I have not seen it's equal on the market in the last 25 years.
The closet I can find it this one from Grizzly.
www.grizzly.com/products/12-Speed-Heavy-Duty-Bench-Top-Drill-Press/G7943

Hope this helps. Something to consider anyway.


----------



## gtriever (Oct 9, 2017)

You could always buy a cheapie and do this to it (I call it my "Lipstick on the Pig Press") :        :biggrin:


(1) DIY depth stop with digital depth gauge




(2) DIY Quill-mounted Ring Light (Walmart truck bed accessory lighting)

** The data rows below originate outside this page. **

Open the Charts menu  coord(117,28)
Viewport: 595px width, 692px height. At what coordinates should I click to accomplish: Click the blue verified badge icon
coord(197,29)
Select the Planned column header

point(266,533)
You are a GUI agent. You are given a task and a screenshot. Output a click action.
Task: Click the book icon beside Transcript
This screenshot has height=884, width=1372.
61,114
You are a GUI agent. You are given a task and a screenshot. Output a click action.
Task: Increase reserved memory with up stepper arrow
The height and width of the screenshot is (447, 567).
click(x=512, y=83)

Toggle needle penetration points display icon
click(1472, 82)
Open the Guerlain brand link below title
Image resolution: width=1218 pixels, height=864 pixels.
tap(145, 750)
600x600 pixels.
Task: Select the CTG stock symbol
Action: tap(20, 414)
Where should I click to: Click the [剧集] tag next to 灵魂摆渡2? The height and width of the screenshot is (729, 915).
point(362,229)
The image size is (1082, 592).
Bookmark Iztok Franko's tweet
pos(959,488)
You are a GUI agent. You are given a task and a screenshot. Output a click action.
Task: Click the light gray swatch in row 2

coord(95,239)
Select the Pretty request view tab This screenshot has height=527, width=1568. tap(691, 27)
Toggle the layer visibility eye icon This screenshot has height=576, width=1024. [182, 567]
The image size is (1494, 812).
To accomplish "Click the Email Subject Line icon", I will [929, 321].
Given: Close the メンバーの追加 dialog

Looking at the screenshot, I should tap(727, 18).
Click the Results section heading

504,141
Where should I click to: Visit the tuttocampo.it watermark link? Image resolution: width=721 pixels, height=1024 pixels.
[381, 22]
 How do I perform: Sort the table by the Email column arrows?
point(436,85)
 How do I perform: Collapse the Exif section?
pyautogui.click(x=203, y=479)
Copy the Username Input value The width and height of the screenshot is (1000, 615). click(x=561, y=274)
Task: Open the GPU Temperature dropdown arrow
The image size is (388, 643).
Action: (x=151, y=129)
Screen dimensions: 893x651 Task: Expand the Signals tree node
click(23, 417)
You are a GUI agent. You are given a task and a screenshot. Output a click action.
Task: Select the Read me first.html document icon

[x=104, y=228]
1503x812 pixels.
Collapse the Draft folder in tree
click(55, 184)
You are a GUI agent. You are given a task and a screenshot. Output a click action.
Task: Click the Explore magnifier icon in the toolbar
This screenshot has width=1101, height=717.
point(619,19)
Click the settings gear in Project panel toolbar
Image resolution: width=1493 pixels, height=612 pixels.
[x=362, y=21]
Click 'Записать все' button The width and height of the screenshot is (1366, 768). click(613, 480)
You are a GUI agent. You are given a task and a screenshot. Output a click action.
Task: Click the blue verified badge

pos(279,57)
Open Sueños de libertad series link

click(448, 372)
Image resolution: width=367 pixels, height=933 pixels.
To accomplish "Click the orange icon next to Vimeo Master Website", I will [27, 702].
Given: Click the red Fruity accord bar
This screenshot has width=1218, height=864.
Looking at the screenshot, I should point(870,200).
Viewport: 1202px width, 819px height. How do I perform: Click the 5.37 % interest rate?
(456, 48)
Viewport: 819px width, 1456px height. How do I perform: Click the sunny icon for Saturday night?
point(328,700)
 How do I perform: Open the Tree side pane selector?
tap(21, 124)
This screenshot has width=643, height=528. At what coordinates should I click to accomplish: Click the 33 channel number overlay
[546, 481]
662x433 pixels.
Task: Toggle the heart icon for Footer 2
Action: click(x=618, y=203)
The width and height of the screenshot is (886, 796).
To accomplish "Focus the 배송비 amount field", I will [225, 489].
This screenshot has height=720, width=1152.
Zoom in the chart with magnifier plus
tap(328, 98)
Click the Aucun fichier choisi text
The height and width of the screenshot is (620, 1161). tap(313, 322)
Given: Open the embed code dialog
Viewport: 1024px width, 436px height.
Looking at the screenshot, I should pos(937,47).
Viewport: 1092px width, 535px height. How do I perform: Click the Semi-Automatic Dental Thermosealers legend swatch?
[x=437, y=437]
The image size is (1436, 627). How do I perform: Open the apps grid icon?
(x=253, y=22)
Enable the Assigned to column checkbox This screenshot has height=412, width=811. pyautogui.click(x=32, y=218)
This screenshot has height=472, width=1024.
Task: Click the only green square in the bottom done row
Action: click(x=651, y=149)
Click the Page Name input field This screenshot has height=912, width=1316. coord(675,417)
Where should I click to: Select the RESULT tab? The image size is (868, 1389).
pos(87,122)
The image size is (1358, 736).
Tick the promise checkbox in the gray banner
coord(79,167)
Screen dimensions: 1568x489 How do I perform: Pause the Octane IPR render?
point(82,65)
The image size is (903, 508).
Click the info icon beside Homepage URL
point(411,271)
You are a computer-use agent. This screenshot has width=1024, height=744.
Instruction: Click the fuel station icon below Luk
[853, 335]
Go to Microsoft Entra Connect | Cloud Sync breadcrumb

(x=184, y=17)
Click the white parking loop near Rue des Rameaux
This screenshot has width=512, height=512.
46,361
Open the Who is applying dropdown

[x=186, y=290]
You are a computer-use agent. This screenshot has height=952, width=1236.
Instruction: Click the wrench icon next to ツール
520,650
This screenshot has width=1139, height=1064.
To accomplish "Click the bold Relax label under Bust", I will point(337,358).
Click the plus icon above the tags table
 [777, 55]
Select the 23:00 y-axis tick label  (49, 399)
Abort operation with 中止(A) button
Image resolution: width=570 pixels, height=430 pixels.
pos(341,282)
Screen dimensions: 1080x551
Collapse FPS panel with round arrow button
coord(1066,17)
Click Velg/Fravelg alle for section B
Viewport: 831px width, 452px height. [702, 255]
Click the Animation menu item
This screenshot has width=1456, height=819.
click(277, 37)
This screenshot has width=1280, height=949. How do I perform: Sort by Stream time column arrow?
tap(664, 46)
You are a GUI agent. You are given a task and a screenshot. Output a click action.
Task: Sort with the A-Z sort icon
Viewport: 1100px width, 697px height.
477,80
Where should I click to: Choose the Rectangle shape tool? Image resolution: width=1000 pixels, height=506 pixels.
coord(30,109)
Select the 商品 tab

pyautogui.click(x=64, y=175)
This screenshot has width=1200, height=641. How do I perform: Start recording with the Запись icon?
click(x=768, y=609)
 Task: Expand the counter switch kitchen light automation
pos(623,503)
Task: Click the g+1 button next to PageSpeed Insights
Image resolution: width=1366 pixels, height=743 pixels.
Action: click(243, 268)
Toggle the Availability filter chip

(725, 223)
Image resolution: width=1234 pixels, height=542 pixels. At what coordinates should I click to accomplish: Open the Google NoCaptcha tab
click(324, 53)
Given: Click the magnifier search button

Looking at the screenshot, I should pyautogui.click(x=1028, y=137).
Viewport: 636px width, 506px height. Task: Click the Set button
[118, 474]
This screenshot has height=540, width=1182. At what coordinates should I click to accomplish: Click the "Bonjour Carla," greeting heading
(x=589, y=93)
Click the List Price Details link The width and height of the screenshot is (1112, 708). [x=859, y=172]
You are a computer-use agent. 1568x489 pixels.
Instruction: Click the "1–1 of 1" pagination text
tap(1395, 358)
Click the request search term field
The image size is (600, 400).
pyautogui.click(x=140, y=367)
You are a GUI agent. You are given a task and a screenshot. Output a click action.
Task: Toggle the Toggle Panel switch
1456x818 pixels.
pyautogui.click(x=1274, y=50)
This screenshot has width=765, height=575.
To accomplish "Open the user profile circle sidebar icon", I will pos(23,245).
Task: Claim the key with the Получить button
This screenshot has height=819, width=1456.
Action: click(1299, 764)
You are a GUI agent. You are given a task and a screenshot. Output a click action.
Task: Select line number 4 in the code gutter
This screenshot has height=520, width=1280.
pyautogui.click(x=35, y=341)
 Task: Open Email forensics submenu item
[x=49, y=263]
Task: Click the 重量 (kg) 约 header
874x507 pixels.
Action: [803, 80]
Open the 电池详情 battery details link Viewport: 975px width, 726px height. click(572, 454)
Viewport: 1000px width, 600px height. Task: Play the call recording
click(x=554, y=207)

(3) Motorized table lift (Junkyard '92 GMC truck wiper motor, '64 Chevelle alternator bracket)


----------



## Fish30114 (Oct 20, 2017)

I wanted a one and done floor model, so I dropped the dough on a PM 2800B I love that it has 6" spindle travel--so it can handle any pen blank I come up with for it--drilling on the lathe is easier to maintain centers on, but otherwise it is a PITA, and I can complete the task much quicker on my DP.
Wen stuff in general is pretty cheapy gear--that Jet you linked to is a good machine, although it's a benchtop one, I'm not sure what kind of spindle travel they have, most benchtops only have around 3" of spindle travel IME


----------



## WriteON (Nov 19, 2017)

Is a cross slide drill vise an overkill or good to have. I want to buy a drill vise for general purpose gripping....just saw the cross slide models. I'm currently drilling pen/stopper blanks and cue balls. Not sure what else I'm going to work on.


----------



## dogcatcher (Nov 19, 2017)

WriteON said:


> Is a cross slide drill vise an overkill or good to have. I want to buy a drill vise for general purpose gripping....just saw the cross slide models. I'm currently drilling pen/stopper blanks and cue balls. Not sure what else I'm going to work on.



Get a 2 pieces of 12x12 3/4" thick plywood.  Mark the center point on both, get a bolt that matches the threads on your lathe chuck.  For this explanation, I will use 1-8TPI threads on the chuck.  In the center of one of the pieces of plywood, drill a 1" hole, in the center of the other piece drill a 2" hole. 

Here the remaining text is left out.